* What the exercise asks: Would you give the number of lines below in which the string "checkbox" appears? Nothing else is needed.

Stored data
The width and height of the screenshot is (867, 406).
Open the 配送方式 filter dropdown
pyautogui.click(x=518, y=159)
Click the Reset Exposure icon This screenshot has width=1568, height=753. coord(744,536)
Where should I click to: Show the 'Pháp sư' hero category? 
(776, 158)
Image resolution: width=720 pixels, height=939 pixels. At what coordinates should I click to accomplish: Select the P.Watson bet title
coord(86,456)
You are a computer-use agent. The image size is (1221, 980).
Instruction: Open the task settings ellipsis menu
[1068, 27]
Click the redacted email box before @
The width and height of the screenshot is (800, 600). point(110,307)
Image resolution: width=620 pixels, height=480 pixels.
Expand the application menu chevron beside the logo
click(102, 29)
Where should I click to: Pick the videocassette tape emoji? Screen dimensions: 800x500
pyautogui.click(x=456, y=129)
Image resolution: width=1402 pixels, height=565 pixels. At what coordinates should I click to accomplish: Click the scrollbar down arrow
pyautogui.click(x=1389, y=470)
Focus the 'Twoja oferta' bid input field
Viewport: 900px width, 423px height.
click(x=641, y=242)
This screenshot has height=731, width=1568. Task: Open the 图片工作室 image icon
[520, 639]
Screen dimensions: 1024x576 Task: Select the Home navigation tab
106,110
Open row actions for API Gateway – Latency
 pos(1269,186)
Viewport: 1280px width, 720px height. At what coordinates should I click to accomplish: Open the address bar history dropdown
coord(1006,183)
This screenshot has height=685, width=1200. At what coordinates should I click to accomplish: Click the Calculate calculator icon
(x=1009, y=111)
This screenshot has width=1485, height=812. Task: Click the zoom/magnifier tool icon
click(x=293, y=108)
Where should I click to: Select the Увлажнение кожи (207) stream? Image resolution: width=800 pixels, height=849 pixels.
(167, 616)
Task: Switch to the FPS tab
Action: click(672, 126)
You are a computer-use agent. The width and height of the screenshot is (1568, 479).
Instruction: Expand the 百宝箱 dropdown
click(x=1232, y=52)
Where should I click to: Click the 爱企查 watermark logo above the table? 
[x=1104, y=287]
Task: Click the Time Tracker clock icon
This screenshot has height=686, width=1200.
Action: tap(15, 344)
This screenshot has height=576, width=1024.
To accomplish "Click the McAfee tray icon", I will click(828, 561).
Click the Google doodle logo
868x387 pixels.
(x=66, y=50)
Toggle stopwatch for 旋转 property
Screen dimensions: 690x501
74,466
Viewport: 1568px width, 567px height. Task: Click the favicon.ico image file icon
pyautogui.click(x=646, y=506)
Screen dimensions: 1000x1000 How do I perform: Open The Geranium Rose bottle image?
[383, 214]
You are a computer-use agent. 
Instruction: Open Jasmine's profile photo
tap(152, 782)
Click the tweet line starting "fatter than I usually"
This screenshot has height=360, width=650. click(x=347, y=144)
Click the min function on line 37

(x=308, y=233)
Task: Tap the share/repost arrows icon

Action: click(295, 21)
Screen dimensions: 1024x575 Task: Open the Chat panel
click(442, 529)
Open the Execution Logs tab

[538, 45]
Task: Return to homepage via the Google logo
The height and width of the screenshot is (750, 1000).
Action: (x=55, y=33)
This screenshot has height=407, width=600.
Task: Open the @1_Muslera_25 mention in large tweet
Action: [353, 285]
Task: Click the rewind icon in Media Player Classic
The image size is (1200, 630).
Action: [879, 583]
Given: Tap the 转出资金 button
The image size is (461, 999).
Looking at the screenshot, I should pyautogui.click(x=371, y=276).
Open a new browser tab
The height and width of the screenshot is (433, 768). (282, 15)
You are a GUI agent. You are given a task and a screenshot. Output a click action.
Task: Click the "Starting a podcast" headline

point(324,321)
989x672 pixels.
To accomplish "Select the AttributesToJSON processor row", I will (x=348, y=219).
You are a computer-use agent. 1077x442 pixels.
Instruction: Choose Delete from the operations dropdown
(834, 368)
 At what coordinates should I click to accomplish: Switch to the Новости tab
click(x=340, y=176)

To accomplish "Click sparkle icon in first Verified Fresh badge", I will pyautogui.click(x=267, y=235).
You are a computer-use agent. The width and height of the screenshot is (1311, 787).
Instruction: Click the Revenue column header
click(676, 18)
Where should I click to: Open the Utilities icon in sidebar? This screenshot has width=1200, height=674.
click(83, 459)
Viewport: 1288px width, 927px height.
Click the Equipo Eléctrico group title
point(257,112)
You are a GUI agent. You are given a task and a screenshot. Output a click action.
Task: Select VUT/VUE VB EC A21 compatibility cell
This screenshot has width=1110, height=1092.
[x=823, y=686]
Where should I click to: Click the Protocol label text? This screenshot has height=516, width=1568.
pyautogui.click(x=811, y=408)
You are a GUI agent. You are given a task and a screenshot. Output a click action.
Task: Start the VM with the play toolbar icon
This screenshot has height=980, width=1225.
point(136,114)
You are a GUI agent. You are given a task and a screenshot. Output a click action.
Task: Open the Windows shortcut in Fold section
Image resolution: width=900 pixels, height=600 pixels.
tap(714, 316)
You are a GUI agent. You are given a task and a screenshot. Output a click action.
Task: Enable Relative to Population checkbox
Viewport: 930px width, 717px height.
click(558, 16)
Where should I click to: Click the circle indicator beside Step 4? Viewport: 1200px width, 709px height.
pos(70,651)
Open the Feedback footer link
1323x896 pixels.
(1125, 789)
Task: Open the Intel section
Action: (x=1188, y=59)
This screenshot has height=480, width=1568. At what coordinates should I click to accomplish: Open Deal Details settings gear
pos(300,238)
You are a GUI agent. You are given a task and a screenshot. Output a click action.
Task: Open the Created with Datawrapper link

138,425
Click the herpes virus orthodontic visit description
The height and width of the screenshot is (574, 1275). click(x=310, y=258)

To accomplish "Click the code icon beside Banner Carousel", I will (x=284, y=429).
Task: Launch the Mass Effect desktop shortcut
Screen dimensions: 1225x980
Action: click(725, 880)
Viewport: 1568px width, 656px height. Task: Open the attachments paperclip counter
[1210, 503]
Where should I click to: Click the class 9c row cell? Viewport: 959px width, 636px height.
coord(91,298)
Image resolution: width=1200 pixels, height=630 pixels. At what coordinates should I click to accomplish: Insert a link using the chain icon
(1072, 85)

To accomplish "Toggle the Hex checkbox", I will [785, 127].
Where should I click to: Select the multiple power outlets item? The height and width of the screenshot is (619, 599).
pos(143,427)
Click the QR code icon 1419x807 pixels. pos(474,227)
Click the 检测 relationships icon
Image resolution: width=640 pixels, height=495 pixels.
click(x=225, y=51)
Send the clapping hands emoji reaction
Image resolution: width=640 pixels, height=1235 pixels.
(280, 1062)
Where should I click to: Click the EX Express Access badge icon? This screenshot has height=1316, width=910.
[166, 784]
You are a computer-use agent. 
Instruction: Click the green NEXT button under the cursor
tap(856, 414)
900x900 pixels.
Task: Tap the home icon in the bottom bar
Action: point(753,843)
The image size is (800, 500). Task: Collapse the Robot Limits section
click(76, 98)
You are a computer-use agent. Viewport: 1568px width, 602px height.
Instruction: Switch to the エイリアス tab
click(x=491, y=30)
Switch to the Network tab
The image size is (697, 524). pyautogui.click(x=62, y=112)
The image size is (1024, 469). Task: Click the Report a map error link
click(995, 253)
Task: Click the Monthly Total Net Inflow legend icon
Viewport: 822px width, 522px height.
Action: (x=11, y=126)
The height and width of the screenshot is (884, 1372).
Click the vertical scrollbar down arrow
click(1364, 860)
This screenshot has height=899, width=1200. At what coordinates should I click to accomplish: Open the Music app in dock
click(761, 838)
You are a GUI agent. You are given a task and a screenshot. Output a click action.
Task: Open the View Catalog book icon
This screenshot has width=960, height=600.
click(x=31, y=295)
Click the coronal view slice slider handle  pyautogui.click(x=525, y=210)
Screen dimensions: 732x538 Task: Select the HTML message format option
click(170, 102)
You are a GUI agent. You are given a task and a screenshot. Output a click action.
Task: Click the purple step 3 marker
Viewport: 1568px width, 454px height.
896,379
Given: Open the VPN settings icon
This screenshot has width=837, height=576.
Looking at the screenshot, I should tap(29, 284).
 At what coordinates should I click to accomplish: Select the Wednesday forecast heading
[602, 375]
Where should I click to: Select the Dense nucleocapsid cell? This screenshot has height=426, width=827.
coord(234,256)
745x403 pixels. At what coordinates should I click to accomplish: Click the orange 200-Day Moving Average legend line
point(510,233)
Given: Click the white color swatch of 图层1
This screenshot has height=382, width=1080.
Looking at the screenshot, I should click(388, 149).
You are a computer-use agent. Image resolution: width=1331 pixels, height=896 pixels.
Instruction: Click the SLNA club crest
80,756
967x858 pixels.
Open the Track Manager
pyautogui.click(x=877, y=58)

* Exercise answer: 2